Can You Disable Reels on Instagram? What You Can (and Can't) Control
Instagram Reels isn't going anywhere — Meta has made that clear through years of algorithmic prioritization and UI changes that put short-form video front and center. But that doesn't mean you're completely powerless. Whether you want fewer Reels in your feed, less autoplay, or just a cleaner experience, there are real controls available — and real limits to how far they go.
What "Disabling Reels" Actually Means
There's no single toggle that removes Reels from Instagram entirely. The feature is deeply embedded in the platform's infrastructure — the dedicated tab, the feed integration, the Explore page, and the Stories-adjacent placement all serve different surfaces. When people ask about disabling Reels, they usually mean one of a few different things:
- Hiding Reels from the main feed
- Stopping autoplay on Reels content
- Removing or repositioning the Reels tab
- Reducing how often Reels are recommended
Each of these has a different answer.
What You Can Actually Control 🎛️
Reducing Reels Recommendations
Instagram's algorithm responds to behavior signals. If you consistently tap "Not interested" on Reels content — accessed by pressing and holding a Reel, then selecting the option — the system will gradually reduce how often similar content appears. This isn't instant, and it isn't permanent without ongoing reinforcement, but it's the most direct lever available within the app.
You can also limit recommendations from accounts you don't follow through Settings → Content Preferences → Suggested Content. This doesn't block Reels outright but narrows the pool of content Instagram draws from.
Data Usage and Autoplay Settings
Under Settings → Media Quality (or equivalent, depending on your app version), you can restrict how Instagram loads video content on cellular data. Setting media uploads and downloads to lower quality or limiting them to Wi-Fi only can effectively reduce how smoothly Reels autoplay — making the experience less seamless and, for some users, less compelling.
This isn't a content filter; it's a network behavior setting. But for users on limited data plans or older hardware, it has a practical effect on how Reels behave.
Screen Time and App-Level Restrictions
On both iOS and Android, system-level tools give you indirect control:
- iOS Screen Time lets you set daily limits on Instagram as a whole
- Android Digital Wellbeing offers similar app timers
- Neither platform currently supports feature-level restrictions within individual apps (e.g., blocking only Reels within Instagram)
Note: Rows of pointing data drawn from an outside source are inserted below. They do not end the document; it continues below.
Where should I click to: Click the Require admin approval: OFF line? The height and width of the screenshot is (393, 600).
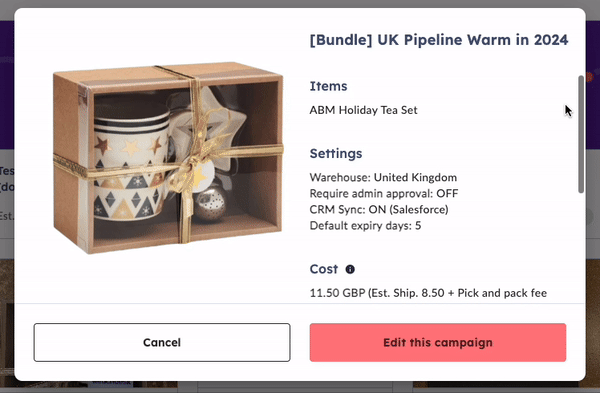coord(384,194)
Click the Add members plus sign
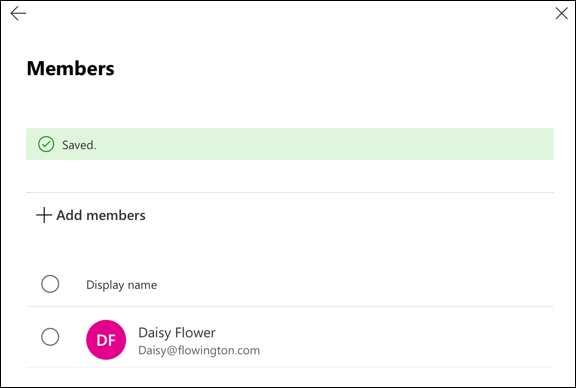576x388 pixels. (x=44, y=215)
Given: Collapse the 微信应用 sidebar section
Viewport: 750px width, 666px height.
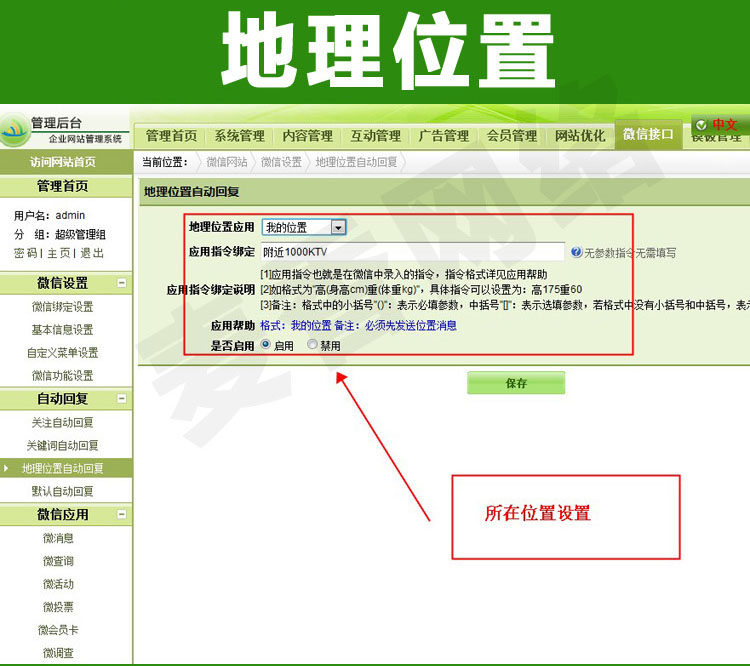Looking at the screenshot, I should pos(122,514).
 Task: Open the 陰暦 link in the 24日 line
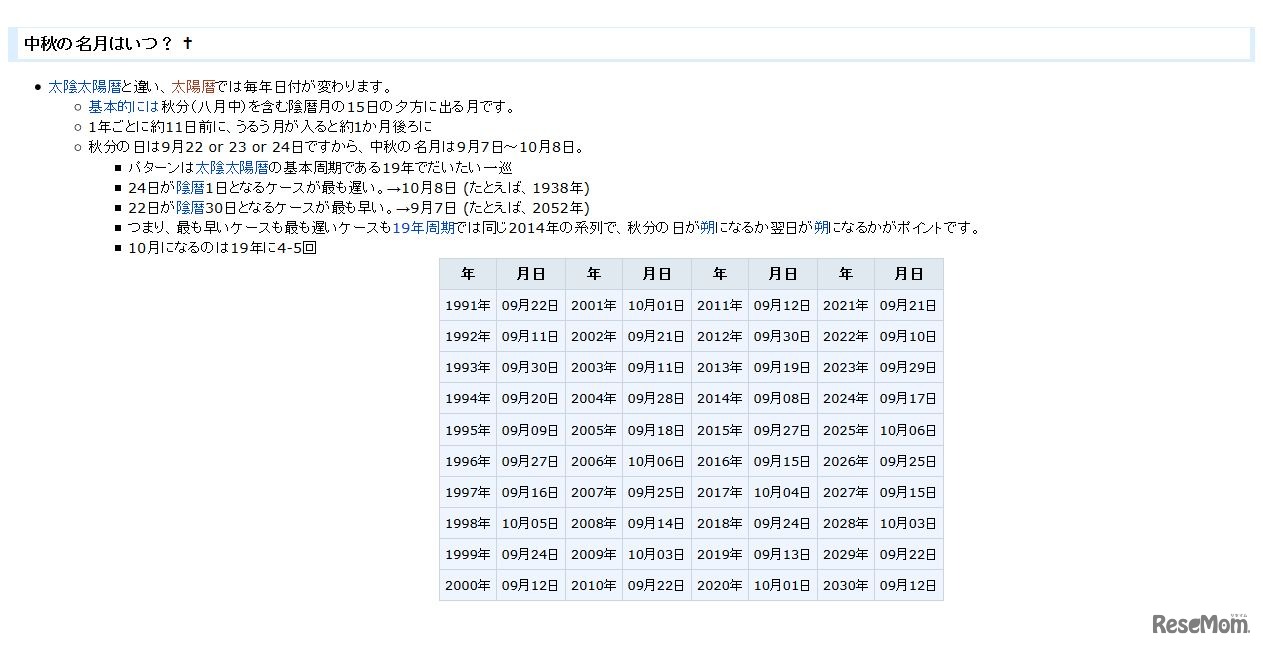pyautogui.click(x=186, y=187)
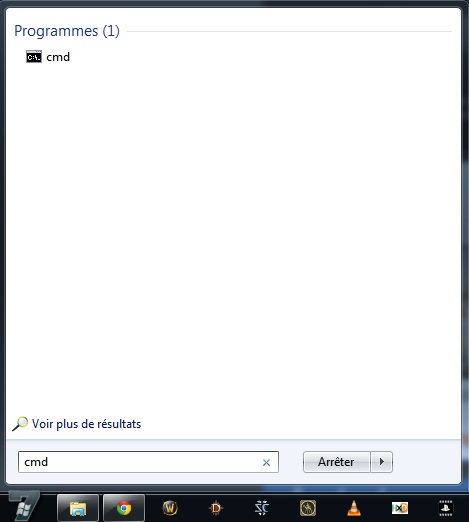Click into the search field containing cmd

pos(148,462)
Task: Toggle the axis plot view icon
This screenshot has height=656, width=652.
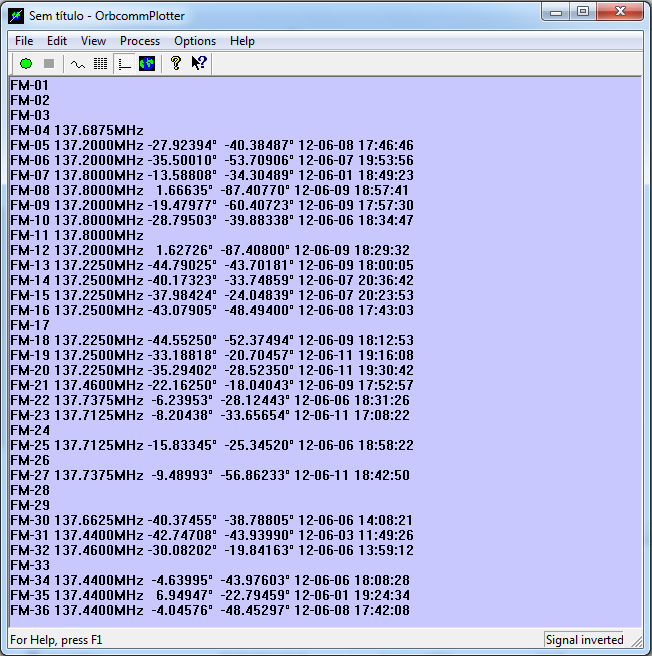Action: (x=124, y=64)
These tools cap total usage rather than targeting Reels specifically.
What You Cannot Do
Instagram does not currently offer:
| Feature | Available? |
|---|---|
| Full Reels tab removal | ❌ No |
| Feed filter to exclude all video | ❌ No |
| Native toggle to disable Reels entirely | ❌ No |
| Third-party API access to filter by content type | ❌ No (API restrictions apply) |
Third-party apps that claim to "remove Reels" from Instagram are either outdated, ineffective, or in violation of Instagram's Terms of Service. Using them risks account suspension and introduces security risks — they typically require login credentials.
The Variables That Shape Your Experience 🔍
How much control you have depends heavily on your specific situation:
App version and platform: Instagram frequently changes its interface and settings menus. A setting that exists in one version may be relocated, renamed, or removed in another. iOS and Android versions of the app sometimes diverge on available options.
Account type: Business and Creator accounts have different default behaviors and recommendation settings compared to personal accounts. Switching account types can shift how aggressively Instagram surfaces Reels.
Usage history: An account with years of engagement data will be harder to retrain than a newer account. The algorithm has more anchoring signals to work against.
How you define the problem: Users who primarily dislike autoplay have options. Users who want Reels gone from their feed entirely don't — at least not within Instagram's native tools.
Browser vs. App: A Meaningful Difference
Instagram's desktop web interface (instagram.com) has a noticeably different layout. The Reels tab exists, but the feed experience is less video-dominant, and autoplay behavior differs across browsers. Users with browser extensions like content blockers can sometimes suppress specific page elements — though this requires technical comfort and results vary by browser and extension.
This isn't a complete solution, but for users who access Instagram primarily on desktop, the native browsing experience is already meaningfully different from the mobile app. ✅
The Spectrum of Outcomes
A user who lightly engages with Instagram and primarily follows close friends will have a different Reels saturation problem than someone with a large following, a content-heavy feed, or an account that's been algorithmically flagged as a Reels consumer. Someone using the desktop web interface with a content-blocking extension operates in a different environment than someone on a three-year-old Android phone with the latest Instagram app.
The tools available — behavioral signals, data settings, system-level timers, platform choice — interact differently depending on which of those profiles fits your situation. The gap between "I want fewer Reels" and "I want no Reels" remains wide, and where you fall on that spectrum matters more than any individual setting.